Peluang bagi Penulis
Meskipun demikian, ada beberapa hal yang perlu dipertimbangkan untuk menjawab pertanyaan apakah profesi penulis masih menjanjikan atau tidak.
Pertama, perlu dipahami bahwa profesi penulis tidak hanya menghasilkan uang dari royalti buku. Penulis juga bisa menghasilkan uang dari berbagai sumber lain, seperti:
- Pembayaran dari penerbit untuk menulis buku
- Pendapatan dari platform daring seperti YouTube, TikTok, atau media sosial lainnya
- Pendapatan dari pelatihan, seminar, atau workshop
- Pendapatan dari endorsement atau sponsorship
Kedua, perlu diingat bahwa literasi adalah hal yang penting bagi kemajuan suatu bangsa. Oleh karena itu, permintaan akan buku tetap ada, meskipun dalam bentuk digital atau fisik.
Ketiga, industri perbukuan terus berkembang dan beradaptasi dengan perubahan zaman. Penerbit-penerbit lokal semakin gencar merilis buku dalam format digital untuk memenuhi kebutuhan pasar.
Berdasarkan hal-hal tersebut, dapat disimpulkan bahwa profesi penulis masih menjanjikan, tetapi dengan catatan. Penulis harus memiliki keterampilan menulis yang baik, kreatif, dan mampu beradaptasi dengan perubahan zaman. Selain itu, penulis juga harus memiliki strategi pemasaran yang efektif untuk menjangkau pembaca.
Meskipun menghadapi berbagai tantangan, industri perbukuan masih memiliki peluang bagi penulis. Hal ini dikarenakan buku tetap menjadi media yang penting untuk menyebarkan pengetahuan dan informasi.
Peluang bagi penulis dapat dioptimalkan dengan berbagai cara, antara lain:
- Beradaptasi dengan perkembangan digitalisasi. Penulis harus dapat memanfaatkan teknologi digital untuk menjangkau lebih banyak pembaca. Misalnya, dengan menulis e-book, membuat konten video atau podcast, atau mempromosikan bukunya melalui media sosial.
- Memproduksi karya yang berkualitas. Penulis harus terus meningkatkan kualitas karyanya agar dapat bersaing dengan penulis-penulis lain. Misalnya, dengan meningkatkan keterampilan menulis, melakukan riset yang mendalam, atau mengikuti kelas menulis.

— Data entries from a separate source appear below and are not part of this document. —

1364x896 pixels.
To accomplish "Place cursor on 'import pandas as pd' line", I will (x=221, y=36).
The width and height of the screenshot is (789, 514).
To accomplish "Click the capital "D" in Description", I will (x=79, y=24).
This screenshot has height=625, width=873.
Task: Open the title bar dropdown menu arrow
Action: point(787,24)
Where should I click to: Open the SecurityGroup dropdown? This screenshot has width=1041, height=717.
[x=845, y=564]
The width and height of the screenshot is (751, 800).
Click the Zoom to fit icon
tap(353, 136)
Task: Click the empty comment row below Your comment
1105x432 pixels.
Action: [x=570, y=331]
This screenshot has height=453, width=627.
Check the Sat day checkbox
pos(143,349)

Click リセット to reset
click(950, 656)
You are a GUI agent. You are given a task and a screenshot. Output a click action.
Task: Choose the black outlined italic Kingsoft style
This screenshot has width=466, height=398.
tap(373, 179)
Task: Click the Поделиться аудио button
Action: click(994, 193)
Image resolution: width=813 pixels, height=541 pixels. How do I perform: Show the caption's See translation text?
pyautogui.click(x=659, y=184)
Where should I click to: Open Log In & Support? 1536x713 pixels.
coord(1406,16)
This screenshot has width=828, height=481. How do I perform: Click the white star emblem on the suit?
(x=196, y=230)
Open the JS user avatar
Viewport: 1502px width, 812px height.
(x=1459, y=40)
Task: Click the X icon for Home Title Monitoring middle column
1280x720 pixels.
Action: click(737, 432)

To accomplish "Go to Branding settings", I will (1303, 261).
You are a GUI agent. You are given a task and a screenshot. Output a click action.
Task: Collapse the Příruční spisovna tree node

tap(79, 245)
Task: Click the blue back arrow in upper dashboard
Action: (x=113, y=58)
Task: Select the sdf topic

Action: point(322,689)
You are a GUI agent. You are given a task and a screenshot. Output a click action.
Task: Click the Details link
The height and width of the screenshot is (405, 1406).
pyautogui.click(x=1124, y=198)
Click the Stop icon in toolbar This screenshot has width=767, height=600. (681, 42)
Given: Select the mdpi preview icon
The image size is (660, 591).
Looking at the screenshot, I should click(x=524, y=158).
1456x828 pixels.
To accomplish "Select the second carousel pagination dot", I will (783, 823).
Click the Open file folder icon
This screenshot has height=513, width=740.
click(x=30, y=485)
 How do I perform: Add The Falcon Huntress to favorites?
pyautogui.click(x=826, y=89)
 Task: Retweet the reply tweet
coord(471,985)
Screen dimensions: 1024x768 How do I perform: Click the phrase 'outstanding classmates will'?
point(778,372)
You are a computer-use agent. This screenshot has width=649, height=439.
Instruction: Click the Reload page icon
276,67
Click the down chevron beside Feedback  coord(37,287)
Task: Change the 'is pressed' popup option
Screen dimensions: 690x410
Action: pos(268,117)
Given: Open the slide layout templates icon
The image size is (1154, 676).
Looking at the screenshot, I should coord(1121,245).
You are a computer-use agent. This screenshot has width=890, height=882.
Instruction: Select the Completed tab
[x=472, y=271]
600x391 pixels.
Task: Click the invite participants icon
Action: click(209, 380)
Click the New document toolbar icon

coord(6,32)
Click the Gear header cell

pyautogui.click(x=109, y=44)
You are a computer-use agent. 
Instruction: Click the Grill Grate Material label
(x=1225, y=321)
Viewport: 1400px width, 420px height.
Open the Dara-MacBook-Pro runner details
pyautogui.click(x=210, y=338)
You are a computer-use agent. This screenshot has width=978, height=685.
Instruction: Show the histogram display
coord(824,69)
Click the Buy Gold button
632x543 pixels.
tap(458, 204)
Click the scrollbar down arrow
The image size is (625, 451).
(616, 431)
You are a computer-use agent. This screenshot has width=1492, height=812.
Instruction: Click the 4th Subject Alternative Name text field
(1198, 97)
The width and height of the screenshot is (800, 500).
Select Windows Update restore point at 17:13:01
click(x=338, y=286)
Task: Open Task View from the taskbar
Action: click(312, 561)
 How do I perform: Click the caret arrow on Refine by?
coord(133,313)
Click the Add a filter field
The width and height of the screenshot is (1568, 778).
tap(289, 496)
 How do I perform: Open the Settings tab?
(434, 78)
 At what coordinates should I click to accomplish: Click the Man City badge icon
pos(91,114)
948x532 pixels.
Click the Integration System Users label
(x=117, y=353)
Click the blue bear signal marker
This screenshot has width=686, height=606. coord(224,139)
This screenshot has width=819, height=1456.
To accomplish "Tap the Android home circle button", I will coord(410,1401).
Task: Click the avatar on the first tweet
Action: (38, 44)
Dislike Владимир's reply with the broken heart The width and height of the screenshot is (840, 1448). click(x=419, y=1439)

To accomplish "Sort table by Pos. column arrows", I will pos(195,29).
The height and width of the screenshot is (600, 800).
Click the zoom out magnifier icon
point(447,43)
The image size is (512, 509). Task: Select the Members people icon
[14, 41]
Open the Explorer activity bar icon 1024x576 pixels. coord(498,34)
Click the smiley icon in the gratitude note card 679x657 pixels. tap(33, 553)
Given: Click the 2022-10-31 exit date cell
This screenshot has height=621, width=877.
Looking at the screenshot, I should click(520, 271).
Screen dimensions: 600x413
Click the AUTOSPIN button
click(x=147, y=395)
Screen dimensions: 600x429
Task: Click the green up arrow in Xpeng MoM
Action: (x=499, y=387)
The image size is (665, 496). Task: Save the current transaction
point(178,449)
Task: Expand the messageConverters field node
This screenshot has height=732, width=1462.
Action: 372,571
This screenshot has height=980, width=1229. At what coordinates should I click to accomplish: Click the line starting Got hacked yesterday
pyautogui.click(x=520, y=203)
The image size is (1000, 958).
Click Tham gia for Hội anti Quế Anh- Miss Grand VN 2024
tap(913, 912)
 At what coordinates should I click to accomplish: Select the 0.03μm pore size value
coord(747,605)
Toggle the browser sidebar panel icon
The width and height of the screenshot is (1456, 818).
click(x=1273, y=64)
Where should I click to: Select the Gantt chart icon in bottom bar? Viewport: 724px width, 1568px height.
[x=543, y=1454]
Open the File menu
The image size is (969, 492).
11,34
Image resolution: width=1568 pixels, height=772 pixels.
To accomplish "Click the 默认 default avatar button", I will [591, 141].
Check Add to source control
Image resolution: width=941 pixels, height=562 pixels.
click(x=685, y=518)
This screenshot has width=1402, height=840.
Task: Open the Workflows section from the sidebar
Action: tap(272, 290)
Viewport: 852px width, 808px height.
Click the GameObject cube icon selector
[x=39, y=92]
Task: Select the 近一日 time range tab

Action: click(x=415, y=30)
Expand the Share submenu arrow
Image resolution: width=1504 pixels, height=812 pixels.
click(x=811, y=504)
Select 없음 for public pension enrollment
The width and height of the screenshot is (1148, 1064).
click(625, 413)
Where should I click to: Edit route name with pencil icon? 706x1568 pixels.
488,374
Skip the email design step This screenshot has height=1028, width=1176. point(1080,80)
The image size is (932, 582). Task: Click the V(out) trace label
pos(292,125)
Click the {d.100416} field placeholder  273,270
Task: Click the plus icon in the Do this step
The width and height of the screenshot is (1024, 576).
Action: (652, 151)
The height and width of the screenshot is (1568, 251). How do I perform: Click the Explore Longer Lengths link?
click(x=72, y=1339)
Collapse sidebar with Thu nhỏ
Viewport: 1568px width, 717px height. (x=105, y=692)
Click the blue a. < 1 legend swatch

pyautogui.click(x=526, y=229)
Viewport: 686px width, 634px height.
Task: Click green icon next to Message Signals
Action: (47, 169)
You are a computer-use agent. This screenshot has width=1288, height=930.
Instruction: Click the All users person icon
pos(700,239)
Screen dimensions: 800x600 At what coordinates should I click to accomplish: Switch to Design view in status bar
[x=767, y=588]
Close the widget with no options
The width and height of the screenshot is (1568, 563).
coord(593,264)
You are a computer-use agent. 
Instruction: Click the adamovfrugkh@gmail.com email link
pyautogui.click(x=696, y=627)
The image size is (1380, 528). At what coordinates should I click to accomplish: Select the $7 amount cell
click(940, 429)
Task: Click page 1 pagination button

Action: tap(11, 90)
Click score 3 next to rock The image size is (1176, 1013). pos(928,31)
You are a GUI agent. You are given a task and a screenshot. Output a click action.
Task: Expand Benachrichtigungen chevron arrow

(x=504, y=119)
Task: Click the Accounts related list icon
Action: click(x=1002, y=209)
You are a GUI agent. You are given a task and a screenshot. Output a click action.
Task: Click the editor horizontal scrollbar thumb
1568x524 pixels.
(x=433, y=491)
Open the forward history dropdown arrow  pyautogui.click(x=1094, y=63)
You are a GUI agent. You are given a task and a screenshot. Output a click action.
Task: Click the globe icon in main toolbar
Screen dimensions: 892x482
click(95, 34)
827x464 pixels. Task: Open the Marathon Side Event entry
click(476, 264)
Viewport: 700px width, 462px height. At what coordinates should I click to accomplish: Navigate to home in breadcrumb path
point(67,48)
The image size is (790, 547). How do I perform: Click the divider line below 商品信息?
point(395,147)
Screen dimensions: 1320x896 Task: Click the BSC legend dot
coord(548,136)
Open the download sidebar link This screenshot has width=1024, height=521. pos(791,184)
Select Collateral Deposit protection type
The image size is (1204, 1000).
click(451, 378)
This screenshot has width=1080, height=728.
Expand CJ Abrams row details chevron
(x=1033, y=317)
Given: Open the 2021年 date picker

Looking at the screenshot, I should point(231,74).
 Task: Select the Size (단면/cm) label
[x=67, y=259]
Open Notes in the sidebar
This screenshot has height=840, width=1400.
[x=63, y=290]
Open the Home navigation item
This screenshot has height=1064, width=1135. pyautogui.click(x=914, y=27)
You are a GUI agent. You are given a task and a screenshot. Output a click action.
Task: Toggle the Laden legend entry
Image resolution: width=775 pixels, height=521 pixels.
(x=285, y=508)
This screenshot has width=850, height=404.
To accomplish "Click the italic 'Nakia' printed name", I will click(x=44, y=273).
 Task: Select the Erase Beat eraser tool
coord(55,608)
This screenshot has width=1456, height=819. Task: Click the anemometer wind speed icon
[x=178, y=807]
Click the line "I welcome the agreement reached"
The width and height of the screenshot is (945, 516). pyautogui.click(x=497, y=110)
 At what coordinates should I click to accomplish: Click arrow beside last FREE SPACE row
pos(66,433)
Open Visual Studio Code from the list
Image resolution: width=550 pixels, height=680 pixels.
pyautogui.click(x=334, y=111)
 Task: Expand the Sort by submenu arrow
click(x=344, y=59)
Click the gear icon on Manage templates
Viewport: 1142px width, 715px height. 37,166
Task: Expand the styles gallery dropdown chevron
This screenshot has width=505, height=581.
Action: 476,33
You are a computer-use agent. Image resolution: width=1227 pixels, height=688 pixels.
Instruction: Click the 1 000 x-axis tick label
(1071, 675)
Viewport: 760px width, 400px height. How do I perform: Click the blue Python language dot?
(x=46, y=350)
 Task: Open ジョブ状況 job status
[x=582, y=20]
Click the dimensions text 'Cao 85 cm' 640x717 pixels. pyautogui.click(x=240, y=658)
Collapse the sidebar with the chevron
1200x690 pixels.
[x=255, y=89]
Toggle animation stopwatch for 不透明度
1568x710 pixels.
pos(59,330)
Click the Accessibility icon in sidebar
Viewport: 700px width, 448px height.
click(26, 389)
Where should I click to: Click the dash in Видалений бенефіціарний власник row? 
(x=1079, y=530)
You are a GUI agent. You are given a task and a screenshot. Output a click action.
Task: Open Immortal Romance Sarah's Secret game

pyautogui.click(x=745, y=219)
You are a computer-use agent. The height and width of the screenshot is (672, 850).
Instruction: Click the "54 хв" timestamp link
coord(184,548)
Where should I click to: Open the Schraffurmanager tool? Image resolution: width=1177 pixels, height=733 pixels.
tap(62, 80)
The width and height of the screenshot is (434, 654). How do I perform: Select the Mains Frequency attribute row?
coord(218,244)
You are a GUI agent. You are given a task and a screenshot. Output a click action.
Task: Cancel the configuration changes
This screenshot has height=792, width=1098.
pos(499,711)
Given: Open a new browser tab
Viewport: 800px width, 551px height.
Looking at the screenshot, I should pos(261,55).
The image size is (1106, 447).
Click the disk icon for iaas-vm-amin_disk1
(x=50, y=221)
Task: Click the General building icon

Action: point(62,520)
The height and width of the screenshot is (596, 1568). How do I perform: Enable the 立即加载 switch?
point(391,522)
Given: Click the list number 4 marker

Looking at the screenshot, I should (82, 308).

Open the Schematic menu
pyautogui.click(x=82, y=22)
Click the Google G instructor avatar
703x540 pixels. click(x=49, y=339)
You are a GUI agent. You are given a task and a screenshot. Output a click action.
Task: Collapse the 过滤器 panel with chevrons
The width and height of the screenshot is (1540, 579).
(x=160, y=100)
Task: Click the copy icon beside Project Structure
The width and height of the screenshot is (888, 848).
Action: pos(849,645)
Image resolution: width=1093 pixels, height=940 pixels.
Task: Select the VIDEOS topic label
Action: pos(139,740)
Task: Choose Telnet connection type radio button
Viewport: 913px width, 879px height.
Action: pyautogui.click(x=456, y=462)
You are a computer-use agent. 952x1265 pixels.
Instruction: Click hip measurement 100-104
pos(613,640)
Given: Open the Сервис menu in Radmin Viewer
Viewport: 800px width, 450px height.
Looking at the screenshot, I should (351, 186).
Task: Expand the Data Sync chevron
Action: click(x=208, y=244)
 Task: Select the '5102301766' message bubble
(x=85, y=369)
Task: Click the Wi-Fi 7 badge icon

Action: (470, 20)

- Memperluas jaringan. Penulis harus memperluas jaringannya dengan menjalin hubungan dengan penerbit, agen literasi, dan penulis lain. Hal ini dapat membantu penulis untuk mendapatkan peluang baru, seperti menerbitkan buku atau mengikuti program literasi.
Kesimpulan
Profesi penulis masih memiliki peluang untuk menghasilkan uang. Namun, penulis harus dapat menghadapi tantangan-tantangan yang ada dan terus meningkatkan kualitas karyanya.
Dengan beradaptasi dengan perkembangan digitalisasi, memproduksi karya yang berkualitas, dan memperluas jaringan, penulis dapat meningkatkan peluang untuk sukses di industri perbukuan.